Tuesday, October 27, 2009

THIS WEEK IN THE VOICE

The Great Jazz-Drummer Takeover of 2009
Here are four percussive big shots not too shy to run the show

Though devoutly worshipped by fans, jazz drummers don't often lead groups; the late Art Blakey's long-running Jazz Messengers are a prominent, if rare, exception. But all of a sudden in 2009, a clutch of drummers/composers are cutting records that demonstrate a broad range of approaches to music, leadership, and bashing the kit.

Brooklyn's Ben Perowsky shuttles between the worlds of jazz and rock, backing everyone from John Zorn to Steely Dan's Walter Becker. His solo nod, Opus Esopus, will register as a jazz disc to the casual ear, but it includes interpretations of Beatles and Hendrix songs alongside his own originals. Meanwhile, his band Moodswing Orchestra's self-titled release is a studio assemblage that combines jazz and trip-hop, with guest vocals from such luminaries as Miho Hatori, Bebel Gilberto, and Joan Wasser of Joan as Police Woman (another frequent Perowsky collaborator).

Those vocals were added last, and in a somewhat piecemeal fashion, the drummer recalls: "One by one, I got everyone on it. It was like me coming to their house with a microphone and setting up, or a church, or wherever I could get people." With its lounge-pop vibe (plus Gilberto), the resulting record recalls Mike Patton's Peeping Tom, while Opus Esopus, by contrast, features unorthodox instrumentation (saxophone or clarinet, accordion, bass, drums) and tunes that swing like a Balkan wake; the band's take on Hendrix's "Manic Depression" makes full use of the accordion's ability to lurch and wheeze.

Newark-raised Tyshawn Sorey started out playing piano and trombone, but now he's one of New York's most in-demand drummers, working with Steve Lehman, Vijay Iyer, Dave Douglas, and others. His playing is subtle and introspective, frequently choosing introspective dialogue with his fellow players over mere propulsion. His most recent CD, Koan, goes far beyond the bounds of jazz, featuring a guitar-bass-drums trio with a sound closer in spirit to recent work by the formerly drone-metal, now trance-Americana group Earth than to any jazz guitarist except maybe Bill Frisell.

"One of the [main] aspects of my composition now is mostly focusing on time and duration," Sorey explains, sort of. "Seeing two similar events, how they happen, and what is the noticeable difference between the two, and how the listener actually perceives that.

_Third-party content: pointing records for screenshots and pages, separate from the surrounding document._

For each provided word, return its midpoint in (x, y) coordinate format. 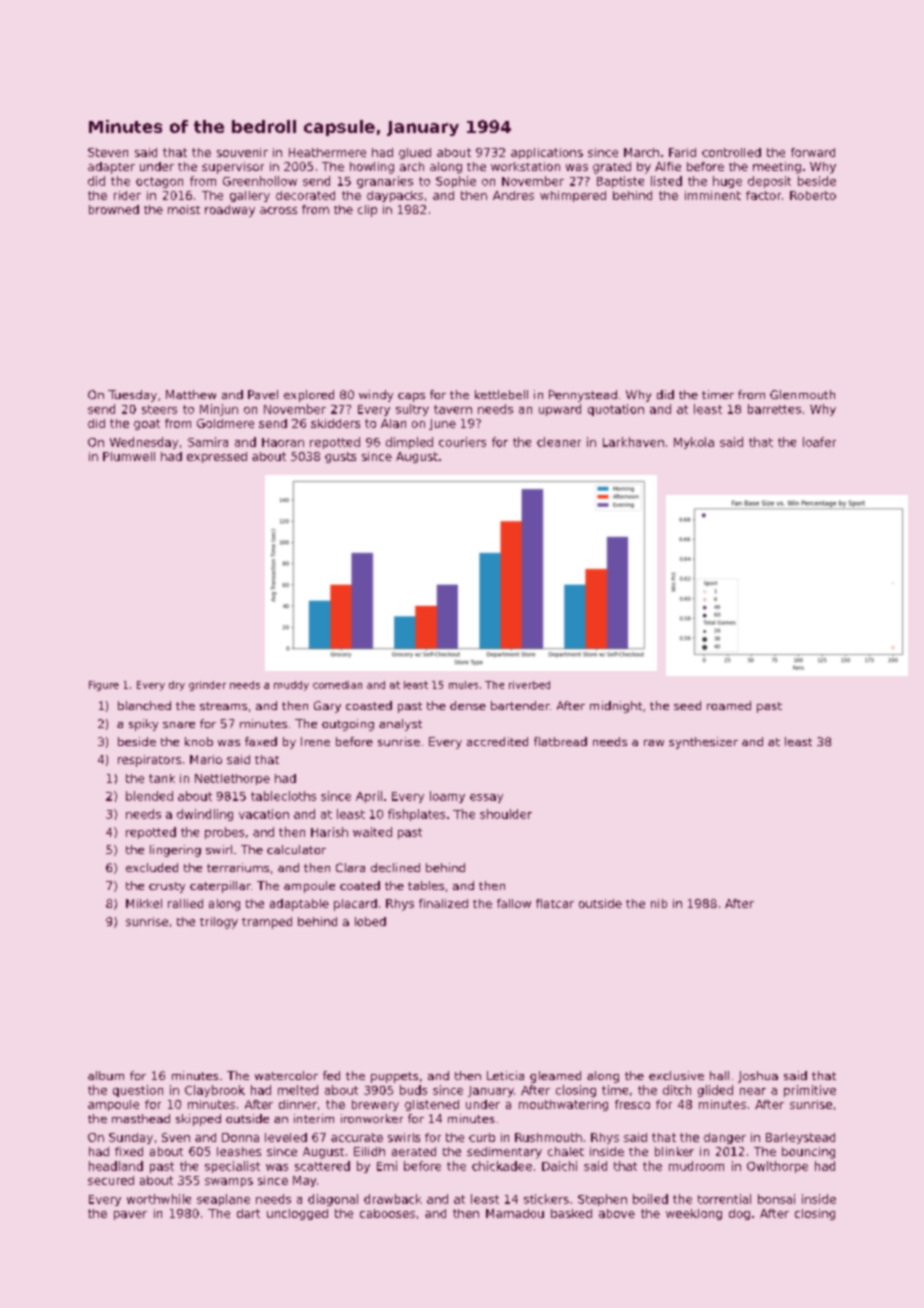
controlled (731, 152)
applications (547, 153)
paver (130, 1215)
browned (114, 209)
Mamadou (515, 1213)
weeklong (694, 1214)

Do they perceive those two events as being the same, similar, or completely different?"

Chad Taylor divides his time between jazz and indie rock (and between New York and Chicago); he performs with folks like saxophonist Fred Anderson and guitarist Marc Ribot, while also collaborating with trumpeter Rob Mazurek in various Chicago Underground groups and the Exploding Star Orchestra. But he's also a member of Iron & Wine, and appears on both of Sam Prekop's solo albums. "Doing the Iron & Wine thing is a pretty big challenge," he says, "because it's pretty much the opposite of what I do as an improviser. With that band, I'm playing the same thing over and over every night. I have to change it in very subtle ways that won't throw people off; it's a much more subtle way than I usually approach drums."

His new solo record, Circle Down, is a piano-trio session that avoids typical piano-trio clichés through rhythmic independence and "flipping the roles of the instruments." Each player has the opportunity to seize the spotlight at any moment, and the results are a kind of swinging chamber music, beautiful as a kinetic sculpture gleaming in the sunlight.

Chicago-based drummer, composer, and booker Mike Reed is in the middle of a three-part investigation/celebration of his hometown's jazz scene, past and present. Last year, his group People, Places & Things released Proliferation, which offered new interpretations of tunes by Chicago jazz composers, both famous (Sun Ra) and obscure (Tommy "Madman" Jones). The sequel, About Us, features brand-new work, including five tunes written by Reed himself. The core group features two saxophonists, bass, and drums, which forces the horns to play together more than they might otherwise. As Reed puts it, "Since there's no piano player, if one of the horn players is soloing, the other one acts as the piano player and comps behind him. If the guy who's comping gets excited, he can take it, and they'll switch back and forth like that. I always hate it when a horn player takes a solo and then he steps aside. And this way, people have to be engaged all the time."

As a booker (he's helped put together the Pitchfork Music Festival, among other high-profile events), Reed is keenly aware of jazz's precarious economic position: "There are no gigs, there are no places to play, there's no money to get paid, nobody buys the CDs." But his assertion of the music's innate value—not as history, not as something that's good for you, but just as highly enjoyable art—is both logical and contagious. "People say music education is about teaching kids how to play music," he says. "But it could be about teaching people how music is important to their lives. If you can do that, you're creating an audience." Also, you get to hit something.